*** Available data ***

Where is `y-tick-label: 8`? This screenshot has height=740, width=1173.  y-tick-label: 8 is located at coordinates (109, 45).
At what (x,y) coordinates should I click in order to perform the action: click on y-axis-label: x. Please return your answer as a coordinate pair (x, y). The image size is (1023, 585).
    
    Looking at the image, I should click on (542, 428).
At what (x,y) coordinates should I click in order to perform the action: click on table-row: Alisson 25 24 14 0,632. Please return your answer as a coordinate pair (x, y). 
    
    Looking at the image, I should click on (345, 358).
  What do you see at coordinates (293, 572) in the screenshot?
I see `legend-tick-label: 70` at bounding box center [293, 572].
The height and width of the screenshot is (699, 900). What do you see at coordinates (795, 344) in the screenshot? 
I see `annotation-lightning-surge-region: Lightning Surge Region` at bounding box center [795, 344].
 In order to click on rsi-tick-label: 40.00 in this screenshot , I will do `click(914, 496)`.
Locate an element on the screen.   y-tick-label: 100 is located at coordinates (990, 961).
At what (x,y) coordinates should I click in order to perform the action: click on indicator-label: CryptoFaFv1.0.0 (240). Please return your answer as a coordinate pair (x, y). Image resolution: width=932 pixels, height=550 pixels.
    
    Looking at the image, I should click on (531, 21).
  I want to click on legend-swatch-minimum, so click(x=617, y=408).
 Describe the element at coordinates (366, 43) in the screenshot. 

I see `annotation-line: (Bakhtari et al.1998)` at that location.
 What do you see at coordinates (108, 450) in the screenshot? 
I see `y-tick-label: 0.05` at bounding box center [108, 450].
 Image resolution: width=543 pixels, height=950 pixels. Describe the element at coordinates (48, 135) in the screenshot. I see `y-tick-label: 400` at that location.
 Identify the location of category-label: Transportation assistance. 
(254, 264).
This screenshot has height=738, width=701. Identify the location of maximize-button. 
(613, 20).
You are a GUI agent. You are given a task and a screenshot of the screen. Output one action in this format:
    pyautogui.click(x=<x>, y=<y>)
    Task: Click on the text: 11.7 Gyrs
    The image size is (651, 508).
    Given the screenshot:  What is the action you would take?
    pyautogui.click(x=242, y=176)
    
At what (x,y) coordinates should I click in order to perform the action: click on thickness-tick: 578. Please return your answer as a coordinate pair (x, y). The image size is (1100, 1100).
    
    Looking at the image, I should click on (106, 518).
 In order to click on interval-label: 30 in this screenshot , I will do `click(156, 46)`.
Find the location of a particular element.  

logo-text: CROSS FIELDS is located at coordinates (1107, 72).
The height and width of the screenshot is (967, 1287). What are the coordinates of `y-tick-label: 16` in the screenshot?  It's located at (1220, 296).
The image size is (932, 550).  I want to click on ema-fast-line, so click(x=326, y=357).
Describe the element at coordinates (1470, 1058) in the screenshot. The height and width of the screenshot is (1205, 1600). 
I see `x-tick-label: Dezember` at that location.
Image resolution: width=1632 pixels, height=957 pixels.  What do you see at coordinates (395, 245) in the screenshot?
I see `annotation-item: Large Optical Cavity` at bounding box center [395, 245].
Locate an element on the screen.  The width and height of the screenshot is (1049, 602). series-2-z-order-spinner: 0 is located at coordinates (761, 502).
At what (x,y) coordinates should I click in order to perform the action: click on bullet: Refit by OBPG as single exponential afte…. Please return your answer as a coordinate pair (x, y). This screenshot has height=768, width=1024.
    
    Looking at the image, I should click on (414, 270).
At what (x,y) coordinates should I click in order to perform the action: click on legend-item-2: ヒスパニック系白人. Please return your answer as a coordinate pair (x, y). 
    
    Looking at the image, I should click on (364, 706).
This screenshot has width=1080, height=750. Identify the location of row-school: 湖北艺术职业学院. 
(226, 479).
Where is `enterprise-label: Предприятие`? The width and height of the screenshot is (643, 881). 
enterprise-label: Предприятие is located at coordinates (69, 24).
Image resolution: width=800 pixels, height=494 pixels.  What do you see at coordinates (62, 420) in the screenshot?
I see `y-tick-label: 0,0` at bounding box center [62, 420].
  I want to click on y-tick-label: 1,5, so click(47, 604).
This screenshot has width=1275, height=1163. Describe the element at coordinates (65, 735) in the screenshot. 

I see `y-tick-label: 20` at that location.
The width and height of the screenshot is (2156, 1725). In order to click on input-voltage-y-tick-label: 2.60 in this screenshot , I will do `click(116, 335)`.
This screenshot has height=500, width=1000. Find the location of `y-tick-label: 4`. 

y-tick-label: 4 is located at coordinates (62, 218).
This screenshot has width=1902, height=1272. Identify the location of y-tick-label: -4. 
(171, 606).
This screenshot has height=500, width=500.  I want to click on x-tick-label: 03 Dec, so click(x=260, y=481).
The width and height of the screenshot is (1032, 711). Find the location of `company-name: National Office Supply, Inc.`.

*** End of Available data ***

- How to complete this task: Give every line of the records above as a JSON list of strings, one string per line, with blank lines omitted.

- Answer:
[
  "Where is `y-tick-label: 8`? This screenshot has height=740, width=1173.  y-tick-label: 8 is located at coordinates (109, 45).",
  "At what (x,y) coordinates should I click in order to perform the action: click on y-axis-label: x. Please return your answer as a coordinate pair (x, y). The image size is (1023, 585).",
  "    Looking at the image, I should click on (542, 428).",
  "At what (x,y) coordinates should I click in order to perform the action: click on table-row: Alisson 25 24 14 0,632. Please return your answer as a coordinate pair (x, y). ",
  "    Looking at the image, I should click on (345, 358).",
  "  What do you see at coordinates (293, 572) in the screenshot?",
  "I see `legend-tick-label: 70` at bounding box center [293, 572].",
  "The height and width of the screenshot is (699, 900). What do you see at coordinates (795, 344) in the screenshot? ",
  "I see `annotation-lightning-surge-region: Lightning Surge Region` at bounding box center [795, 344].",
  " In order to click on rsi-tick-label: 40.00 in this screenshot , I will do `click(914, 496)`.",
  "Locate an element on the screen.   y-tick-label: 100 is located at coordinates (990, 961).",
  "At what (x,y) coordinates should I click in order to perform the action: click on indicator-label: CryptoFaFv1.0.0 (240). Please return your answer as a coordinate pair (x, y). Image resolution: width=932 pixels, height=550 pixels.",
  "    Looking at the image, I should click on (531, 21).",
  "  I want to click on legend-swatch-minimum, so click(x=617, y=408).",
  " Describe the element at coordinates (366, 43) in the screenshot. ",
  "I see `annotation-line: (Bakhtari et al.1998)` at that location.",
  " What do you see at coordinates (108, 450) in the screenshot? ",
  "I see `y-tick-label: 0.05` at bounding box center [108, 450].",
  " Image resolution: width=543 pixels, height=950 pixels. Describe the element at coordinates (48, 135) in the screenshot. I see `y-tick-label: 400` at that location.",
  " Identify the location of category-label: Transportation assistance. ",
  "(254, 264).",
  "This screenshot has height=738, width=701. Identify the location of maximize-button. ",
  "(613, 20).",
  "You are a GUI agent. You are given a task and a screenshot of the screen. Output one action in this format:",
  "    pyautogui.click(x=<x>, y=<y>)",
  "    Task: Click on the text: 11.7 Gyrs",
  "    The image size is (651, 508).",
  "    Given the screenshot:  What is the action you would take?",
  "    pyautogui.click(x=242, y=176)",
  "At what (x,y) coordinates should I click in order to perform the action: click on thickness-tick: 578. Please return your answer as a coordinate pair (x, y). The image size is (1100, 1100).",
  "    Looking at the image, I should click on (106, 518).",
  " In order to click on interval-label: 30 in this screenshot , I will do `click(156, 46)`.",
  "Find the location of a particular element.  ",
  "logo-text: CROSS FIELDS is located at coordinates (1107, 72).",
  "The height and width of the screenshot is (967, 1287). What are the coordinates of `y-tick-label: 16` in the screenshot?  It's located at (1220, 296).",
  "The image size is (932, 550).  I want to click on ema-fast-line, so click(x=326, y=357).",
  "Describe the element at coordinates (1470, 1058) in the screenshot. The height and width of the screenshot is (1205, 1600). ",
  "I see `x-tick-label: Dezember` at that location.",
  "Image resolution: width=1632 pixels, height=957 pixels.  What do you see at coordinates (395, 245) in the screenshot?",
  "I see `annotation-item: Large Optical Cavity` at bounding box center [395, 245].",
  "Locate an element on the screen.  The width and height of the screenshot is (1049, 602). series-2-z-order-spinner: 0 is located at coordinates (761, 502).",
  "At what (x,y) coordinates should I click in order to perform the action: click on bullet: Refit by OBPG as single exponential afte…. Please return your answer as a coordinate pair (x, y). This screenshot has height=768, width=1024.",
  "    Looking at the image, I should click on (414, 270).",
  "At what (x,y) coordinates should I click in order to perform the action: click on legend-item-2: ヒスパニック系白人. Please return your answer as a coordinate pair (x, y). ",
  "    Looking at the image, I should click on (364, 706).",
  "This screenshot has width=1080, height=750. Identify the location of row-school: 湖北艺术职业学院. ",
  "(226, 479).",
  "Where is `enterprise-label: Предприятие`? The width and height of the screenshot is (643, 881). ",
  "enterprise-label: Предприятие is located at coordinates (69, 24).",
  "Image resolution: width=800 pixels, height=494 pixels.  What do you see at coordinates (62, 420) in the screenshot?",
  "I see `y-tick-label: 0,0` at bounding box center [62, 420].",
  "  I want to click on y-tick-label: 1,5, so click(47, 604).",
  "This screenshot has width=1275, height=1163. Describe the element at coordinates (65, 735) in the screenshot. ",
  "I see `y-tick-label: 20` at that location.",
  "The width and height of the screenshot is (2156, 1725). In order to click on input-voltage-y-tick-label: 2.60 in this screenshot , I will do `click(116, 335)`.",
  "This screenshot has height=500, width=1000. Find the location of `y-tick-label: 4`. ",
  "y-tick-label: 4 is located at coordinates (62, 218).",
  "This screenshot has width=1902, height=1272. Identify the location of y-tick-label: -4. ",
  "(171, 606).",
  "This screenshot has height=500, width=500.  I want to click on x-tick-label: 03 Dec, so click(x=260, y=481).",
  "The width and height of the screenshot is (1032, 711). Find the location of `company-name: National Office Supply, Inc.`."
]